The ban comes after wide public support for action to be taken on the issue of plastic pollution, following the release of BBC’s Blue Planet.
A government consultation showed 80% of respondents backed a ban on the distribution and sale of plastics straws, 90% supported a ban on drinks stirrers, and 89% backed a ban on cotton buds.
England alone is estimated to annually use 4.7 billion plastic straws, 416 million plastic stirrers and 1.8 billion plastic-stemmed cotton buds.
Plastic waste can cause vast problems for the environment, especially these smaller and lighter plastics that can easily get through the sewage system or get picked up by the wind.
High rates of plastic pollution have seen the increase in birds and ocean mammals die as a result. Every year, one million birds and over 100,000 sea mammals die from eating or getting tangled in plastic waste.
Gove commented that action needed to be “urgent and decisive”. He explained: “These items are often used for just a few minutes but take hundreds of years to break down, ending up in our seas and oceans and harming precious marine life.” (https://www.gov.uk/government/news/gove-takes-action-to-ban-plastic-straws-stirrers-and-cotton-buds)
Exceptions will be made for those that use plastic straws and plastic stemmed cotton buds for medical reasons. Also, cotton buds used for scientific and forensic purposes will be exempt from the ban.

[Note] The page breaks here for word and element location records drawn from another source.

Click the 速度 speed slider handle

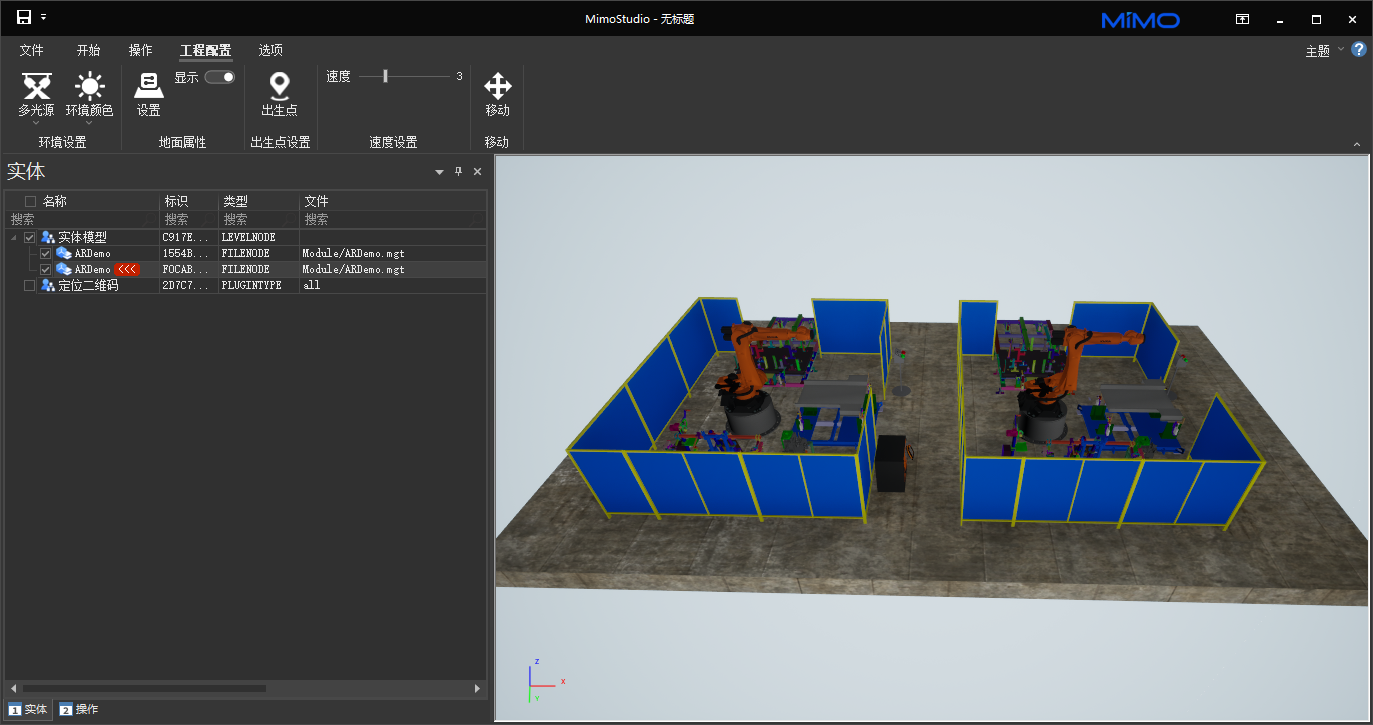tap(385, 76)
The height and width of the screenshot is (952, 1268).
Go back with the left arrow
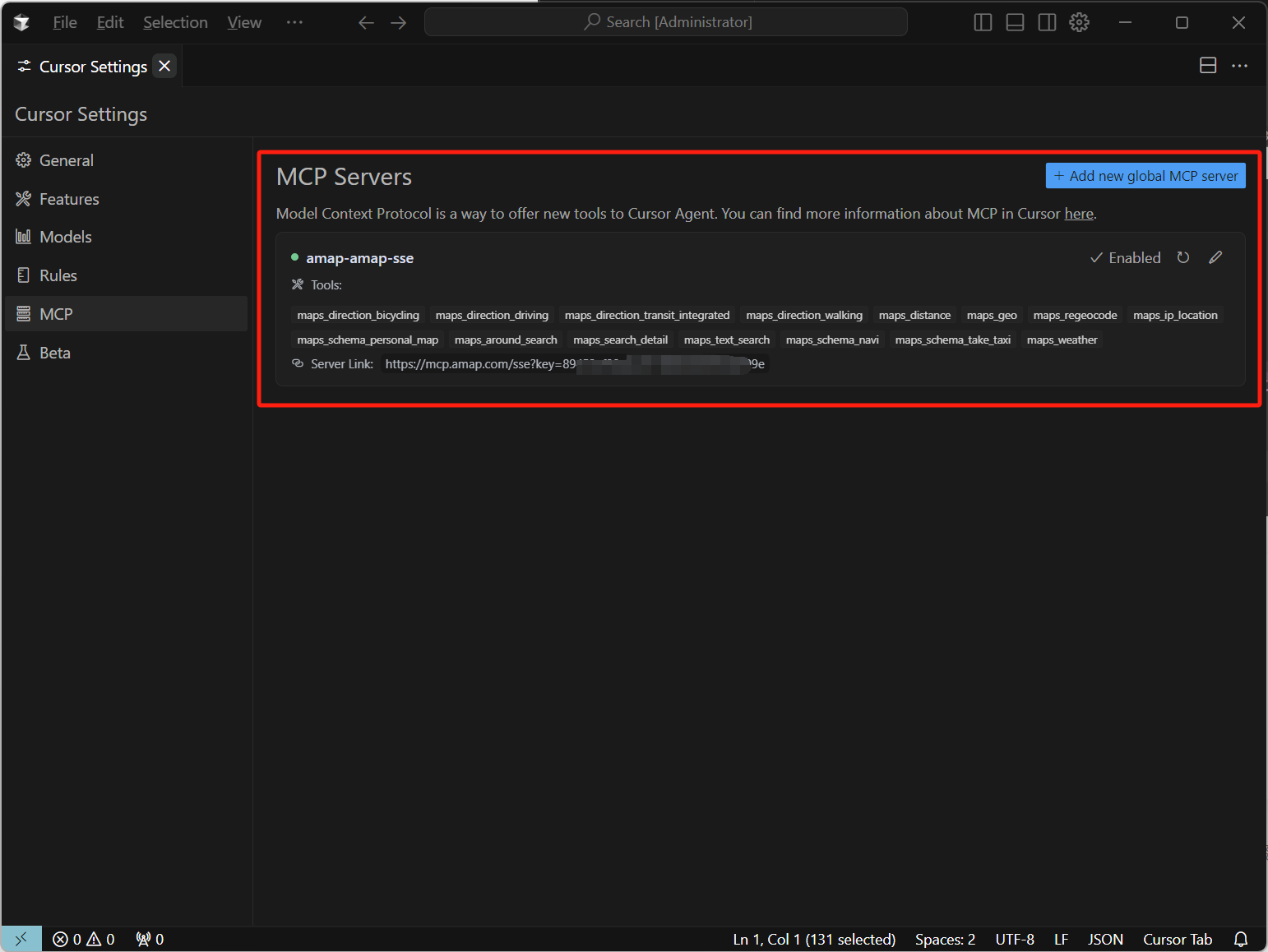pyautogui.click(x=366, y=22)
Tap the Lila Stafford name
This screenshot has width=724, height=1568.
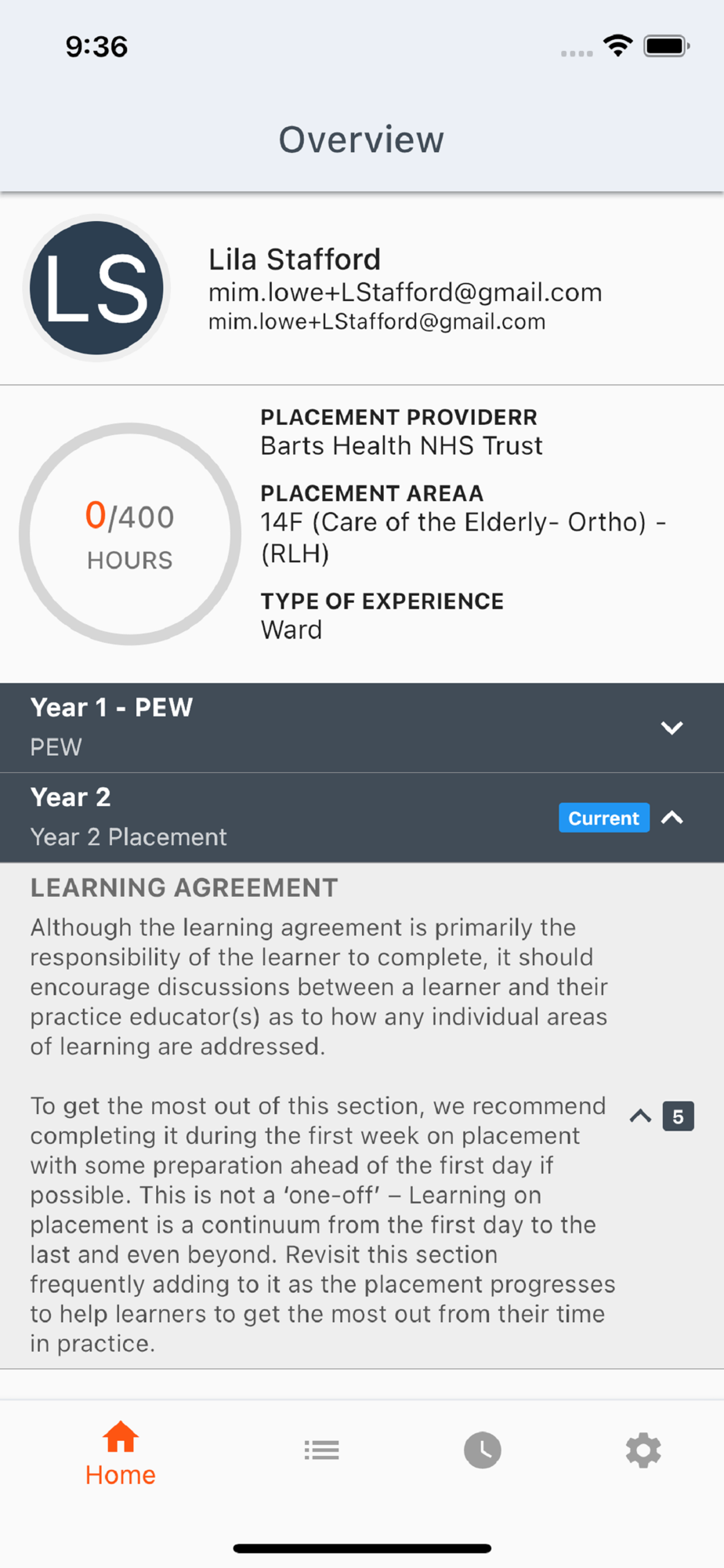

Registered pharmacies will be able to sell plastic straws over the counter or online. While catering establishments will not be able to display plastic straws or hand them out automatically, they will be available on request.
Lauren West, Trailblazers Manager at Muscular Dystrophy UK, accepted the need for reducing plastic straws but emphasised the importance for disabled people:
“Plastic straws are sometimes the only type of straw that work for disabled people due to their flexibility and ability to be used in hot and cold drinks. While we appreciate the need to reduce the use of plastics, traditional single-use straws are essential for some disabled people.”
The ban has gained support from Surfers Against Sewage, an organisation at the forefront of tackling plastic pollution.
Hugo Tagholm, CEO of Surfers Against Sewage, said: “It’s a really positive and bold step in the right direction in the battle against plastic pollution.”
Alternatives to these products are available, including reusable metal straws, paper straws and biodegradable alternatives to plastic in stirrers and cotton buds.
Although some campaigners believed the ban did not go far enough.
Emma Priestland, a campaigner at Friends of the Earth, said: “These three items are just a fraction of the single-use nasties that are used for a tiny amount of time before polluting the environment for centuries to come.”
She believes producers need to “take responsibility for the plastic pollution caused by their products… That’s why we’re campaigning for legislation to cut back on pointless plastic across the board.”